Наконец свет сквозь ставни стал совсем яркий. В доме начали хлопать дверьми, чей-то звонкий голос позвал: «Матреша, принеси воды…» Проснулся Николай Иванович и за стеной чистил зубы. Даша ополоснула лицо и, надвинув на глаза шапочку, вышла на берег. Море было — как молоко, песок — сыроватый. Пахло водорослями. Даша повернула в поле и побрела вдоль дороги. Навстречу, поднимая пыльцу колесами, двигалась плетушка об одну лошадь. На козлах сидел татарин, позади — какой-то широкий человек, весь в белом. Взглянув, Даша подумала, как сквозь сон (от солнца, от усталости слипались глаза): «Вот еще хороший, счастливый человек, ну, и пускай его — и хороший и счастливый». И она отошла с дороги. Вдруг из плетушки послышался испуганный голос.

— Дарья Дмитриевна!

Кто-то спрыгнул на землю и побежал. От этого голоса у Даши закатилось сердце, ослабли ноги. Она обернулась. К ней подбегал Телегин, загорелый, взволнованный, синеглазый, до того неожиданно родной, что Даша стремительно положила руки ему на грудь, прижалась лицом и громко, по-детски, заплакала.

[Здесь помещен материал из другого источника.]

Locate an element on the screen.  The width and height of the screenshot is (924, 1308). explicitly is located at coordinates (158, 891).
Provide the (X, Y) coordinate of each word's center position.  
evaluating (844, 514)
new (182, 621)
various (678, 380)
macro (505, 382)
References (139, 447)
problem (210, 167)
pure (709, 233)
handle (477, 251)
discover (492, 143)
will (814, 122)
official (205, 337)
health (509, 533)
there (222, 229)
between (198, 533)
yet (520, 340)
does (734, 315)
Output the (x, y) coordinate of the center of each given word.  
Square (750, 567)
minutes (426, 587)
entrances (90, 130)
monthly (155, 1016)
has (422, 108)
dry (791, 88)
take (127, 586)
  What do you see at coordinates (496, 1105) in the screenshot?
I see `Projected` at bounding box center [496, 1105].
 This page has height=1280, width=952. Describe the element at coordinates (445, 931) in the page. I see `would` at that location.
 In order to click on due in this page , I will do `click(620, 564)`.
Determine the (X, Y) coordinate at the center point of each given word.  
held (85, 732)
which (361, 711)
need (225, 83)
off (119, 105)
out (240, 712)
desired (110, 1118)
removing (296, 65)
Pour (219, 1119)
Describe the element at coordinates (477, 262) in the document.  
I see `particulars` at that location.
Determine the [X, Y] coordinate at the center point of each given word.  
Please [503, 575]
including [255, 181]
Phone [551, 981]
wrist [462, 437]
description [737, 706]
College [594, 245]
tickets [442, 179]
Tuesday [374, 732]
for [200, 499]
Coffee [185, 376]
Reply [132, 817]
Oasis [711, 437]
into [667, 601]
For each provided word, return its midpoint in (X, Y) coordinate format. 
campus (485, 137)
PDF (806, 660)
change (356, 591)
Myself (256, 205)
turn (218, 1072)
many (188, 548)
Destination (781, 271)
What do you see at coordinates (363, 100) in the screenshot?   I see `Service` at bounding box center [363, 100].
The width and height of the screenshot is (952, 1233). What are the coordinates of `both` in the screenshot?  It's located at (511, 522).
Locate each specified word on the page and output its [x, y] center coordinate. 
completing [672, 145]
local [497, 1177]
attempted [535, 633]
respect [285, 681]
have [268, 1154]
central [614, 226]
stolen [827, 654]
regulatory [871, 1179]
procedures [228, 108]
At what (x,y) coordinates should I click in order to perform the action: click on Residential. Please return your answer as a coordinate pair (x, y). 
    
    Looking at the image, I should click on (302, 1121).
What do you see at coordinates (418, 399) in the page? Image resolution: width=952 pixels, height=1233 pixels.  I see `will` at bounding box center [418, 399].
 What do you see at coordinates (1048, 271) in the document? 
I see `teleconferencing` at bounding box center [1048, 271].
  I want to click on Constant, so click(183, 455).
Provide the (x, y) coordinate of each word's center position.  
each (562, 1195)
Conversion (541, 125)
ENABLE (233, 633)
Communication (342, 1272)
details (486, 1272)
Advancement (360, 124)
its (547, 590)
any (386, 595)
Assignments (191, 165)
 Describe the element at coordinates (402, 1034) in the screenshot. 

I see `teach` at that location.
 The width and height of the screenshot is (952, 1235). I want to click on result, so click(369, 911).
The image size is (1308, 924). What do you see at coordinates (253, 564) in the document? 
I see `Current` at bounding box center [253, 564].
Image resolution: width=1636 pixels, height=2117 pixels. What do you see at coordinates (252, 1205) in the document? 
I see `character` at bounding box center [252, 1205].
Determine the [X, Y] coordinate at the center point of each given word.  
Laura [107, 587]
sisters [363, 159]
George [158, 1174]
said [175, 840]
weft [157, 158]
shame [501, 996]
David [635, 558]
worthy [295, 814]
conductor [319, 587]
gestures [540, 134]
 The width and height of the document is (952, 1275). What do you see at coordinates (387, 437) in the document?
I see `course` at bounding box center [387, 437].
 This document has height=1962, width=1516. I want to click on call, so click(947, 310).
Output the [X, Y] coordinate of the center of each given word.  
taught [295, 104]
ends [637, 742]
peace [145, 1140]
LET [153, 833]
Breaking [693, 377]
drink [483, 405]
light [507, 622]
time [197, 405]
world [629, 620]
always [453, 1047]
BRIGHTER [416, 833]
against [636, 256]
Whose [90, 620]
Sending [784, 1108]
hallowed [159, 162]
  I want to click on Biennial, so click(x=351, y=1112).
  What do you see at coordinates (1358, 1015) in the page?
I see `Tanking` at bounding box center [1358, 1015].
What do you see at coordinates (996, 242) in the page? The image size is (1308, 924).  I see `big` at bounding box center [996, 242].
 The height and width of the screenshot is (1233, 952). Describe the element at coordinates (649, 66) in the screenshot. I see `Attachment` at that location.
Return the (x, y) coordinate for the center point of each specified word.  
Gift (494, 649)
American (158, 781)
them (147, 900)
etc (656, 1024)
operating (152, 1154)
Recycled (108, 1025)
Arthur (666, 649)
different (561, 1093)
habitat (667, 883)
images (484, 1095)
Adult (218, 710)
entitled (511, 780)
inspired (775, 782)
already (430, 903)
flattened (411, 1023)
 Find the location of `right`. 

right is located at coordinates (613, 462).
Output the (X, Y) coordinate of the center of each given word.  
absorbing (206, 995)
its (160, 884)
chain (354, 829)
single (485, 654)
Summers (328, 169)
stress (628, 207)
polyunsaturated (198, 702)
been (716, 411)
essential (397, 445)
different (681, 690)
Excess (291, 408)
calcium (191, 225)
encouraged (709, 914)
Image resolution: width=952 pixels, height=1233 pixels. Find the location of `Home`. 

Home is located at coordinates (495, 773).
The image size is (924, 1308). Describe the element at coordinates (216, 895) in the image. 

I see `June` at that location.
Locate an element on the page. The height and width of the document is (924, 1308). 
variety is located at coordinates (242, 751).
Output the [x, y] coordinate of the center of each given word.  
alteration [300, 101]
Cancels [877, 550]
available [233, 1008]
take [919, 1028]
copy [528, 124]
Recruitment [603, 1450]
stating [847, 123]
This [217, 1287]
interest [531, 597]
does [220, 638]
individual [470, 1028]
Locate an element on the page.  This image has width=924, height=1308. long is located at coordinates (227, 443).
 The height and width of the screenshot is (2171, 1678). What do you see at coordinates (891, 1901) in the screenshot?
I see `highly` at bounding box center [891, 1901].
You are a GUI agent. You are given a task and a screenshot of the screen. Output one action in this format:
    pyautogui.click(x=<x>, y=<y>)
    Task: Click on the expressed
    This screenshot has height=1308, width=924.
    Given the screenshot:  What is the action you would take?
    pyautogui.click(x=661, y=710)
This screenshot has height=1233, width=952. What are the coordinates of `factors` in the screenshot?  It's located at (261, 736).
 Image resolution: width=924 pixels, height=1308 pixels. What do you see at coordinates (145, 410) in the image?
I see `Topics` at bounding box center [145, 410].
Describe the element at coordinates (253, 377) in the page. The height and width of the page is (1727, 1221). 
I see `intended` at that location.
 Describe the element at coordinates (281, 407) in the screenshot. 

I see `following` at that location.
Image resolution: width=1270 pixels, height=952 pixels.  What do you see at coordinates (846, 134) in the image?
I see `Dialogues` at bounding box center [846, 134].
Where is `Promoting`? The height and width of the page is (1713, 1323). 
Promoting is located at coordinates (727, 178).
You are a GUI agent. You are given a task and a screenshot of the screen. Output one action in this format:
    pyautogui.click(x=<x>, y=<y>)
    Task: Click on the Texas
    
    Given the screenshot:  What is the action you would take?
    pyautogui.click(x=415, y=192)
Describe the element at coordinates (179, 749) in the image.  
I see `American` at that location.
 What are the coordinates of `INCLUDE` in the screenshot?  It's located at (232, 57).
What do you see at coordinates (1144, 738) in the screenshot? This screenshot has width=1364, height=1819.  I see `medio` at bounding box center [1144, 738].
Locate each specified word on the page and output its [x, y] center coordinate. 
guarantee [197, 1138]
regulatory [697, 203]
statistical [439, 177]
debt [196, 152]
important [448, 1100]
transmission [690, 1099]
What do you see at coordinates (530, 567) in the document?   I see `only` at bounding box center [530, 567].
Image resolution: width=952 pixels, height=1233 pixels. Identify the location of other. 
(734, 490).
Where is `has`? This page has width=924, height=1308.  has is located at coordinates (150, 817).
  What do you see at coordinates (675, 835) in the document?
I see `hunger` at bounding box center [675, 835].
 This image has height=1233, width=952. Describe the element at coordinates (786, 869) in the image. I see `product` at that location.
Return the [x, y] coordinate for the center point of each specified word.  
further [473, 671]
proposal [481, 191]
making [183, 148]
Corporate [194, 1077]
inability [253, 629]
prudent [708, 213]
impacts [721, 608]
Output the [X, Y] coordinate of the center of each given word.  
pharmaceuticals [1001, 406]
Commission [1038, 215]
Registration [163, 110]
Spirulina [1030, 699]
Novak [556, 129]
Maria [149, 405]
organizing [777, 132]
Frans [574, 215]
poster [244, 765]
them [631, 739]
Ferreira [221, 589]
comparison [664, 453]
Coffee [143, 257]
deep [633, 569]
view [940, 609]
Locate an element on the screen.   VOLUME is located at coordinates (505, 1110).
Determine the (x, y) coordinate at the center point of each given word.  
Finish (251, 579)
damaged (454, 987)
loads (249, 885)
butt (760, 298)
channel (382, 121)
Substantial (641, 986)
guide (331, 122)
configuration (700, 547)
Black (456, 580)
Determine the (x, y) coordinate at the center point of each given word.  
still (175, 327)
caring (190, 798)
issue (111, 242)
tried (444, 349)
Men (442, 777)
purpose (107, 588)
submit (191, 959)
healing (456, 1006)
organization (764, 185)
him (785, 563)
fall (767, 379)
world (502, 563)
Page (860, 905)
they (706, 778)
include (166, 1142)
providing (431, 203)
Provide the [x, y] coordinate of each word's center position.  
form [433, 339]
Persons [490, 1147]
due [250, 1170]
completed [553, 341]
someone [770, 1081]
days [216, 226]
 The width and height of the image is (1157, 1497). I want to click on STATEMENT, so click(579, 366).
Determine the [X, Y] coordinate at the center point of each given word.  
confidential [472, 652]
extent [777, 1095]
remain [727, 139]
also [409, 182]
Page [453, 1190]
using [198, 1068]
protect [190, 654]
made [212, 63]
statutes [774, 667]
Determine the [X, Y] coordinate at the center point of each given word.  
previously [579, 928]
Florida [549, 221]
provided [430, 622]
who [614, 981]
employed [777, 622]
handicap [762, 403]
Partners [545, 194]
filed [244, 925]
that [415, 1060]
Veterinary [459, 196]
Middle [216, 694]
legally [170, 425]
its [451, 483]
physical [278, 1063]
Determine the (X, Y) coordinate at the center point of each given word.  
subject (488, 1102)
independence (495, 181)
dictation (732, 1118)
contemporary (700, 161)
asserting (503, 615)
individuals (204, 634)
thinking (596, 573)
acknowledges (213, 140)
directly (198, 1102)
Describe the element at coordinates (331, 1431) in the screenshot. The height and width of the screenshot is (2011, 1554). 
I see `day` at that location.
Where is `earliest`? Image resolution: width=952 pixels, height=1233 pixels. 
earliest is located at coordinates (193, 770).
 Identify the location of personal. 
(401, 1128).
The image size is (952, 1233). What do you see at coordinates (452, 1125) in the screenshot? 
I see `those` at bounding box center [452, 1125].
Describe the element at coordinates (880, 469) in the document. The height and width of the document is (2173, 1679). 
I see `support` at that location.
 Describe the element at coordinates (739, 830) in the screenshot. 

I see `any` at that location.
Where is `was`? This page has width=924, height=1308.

Телегин твердо держал ее за плечи. Когда Даша срывающимся голосом попыталась что-то объяснить, он сказал:

— Пожалуйста, Дарья Дмитриевна, пожалуйста, потом. Это не важно…

Парусиновый пиджак на груди у него промок от Дашиных слез. И ей стало легче.

— Вы к нам ехали? — спросила она.

— Да, я проститься приехал, Дарья Дмитриевна… Вчера только узнал, что вы здесь, и вот, хотел проститься…

— Проститься?

— Призывают, ничего не поделаешь.

— Призывают?

— Разве вы ничего не слыхали?

— Нет.

— Война, оказывается, вот в чем дело-то.

Даша взглянула на него, поморгала и так в эту минуту ничего и не поняла…

14

В кабинете редактора большой либеральной газеты «Слово народа» шло чрезвычайное редакционное заседание, и так как вчера законом спиртные напитки были запрещены, то к редакционному чаю, сверх обычая, были поданы коньяк и ром.

Матерые, бородатые либералы сидели в глубоких креслах, курили табак и чувствовали себя сбитыми с толку. Молодые сотрудники разместились на подоконниках и на знаменитом кожаном диване, оплоте оппозиции, про который один известный писатель выразился неосторожно, что там — клопы.

Редактор, седой и румяный, английской повадки мужчина, говорил чеканным голосом, — слово к слову, — одну из своих замечательных речей, которая должна была и на самом деле дала линию поведения всей либеральной печати.

— …Сложность нашей задачи в том, что, не отступая ни шагу от оппозиции царской власти, мы должны перед лицом опасности, грозящей целостности Российского государства, подать руку этой власти. Наш жест должен быть честным и открытым. Вопрос о вине царского правительства, вовлекшего Россию в войну, есть в эту минуту вопрос второстепенный. Мы должны победить, а затем судить виновных. Господа, в то время как мы здесь разговариваем, под Красноставом происходит кровопролитное сражение, куда в наш прорванный фронт брошена наша гвардия. Исход сражения еще не известен, но помнить надлежит, что опасность грозит Киеву. Нет сомнения, что война не может продолжаться долее трех-четырех месяцев, и какой бы ни был ее исход, — мы с гордо поднятой головой скажем царскому правительству: в тяжелый час мы были с вами, теперь мы потребуем вас к ответу…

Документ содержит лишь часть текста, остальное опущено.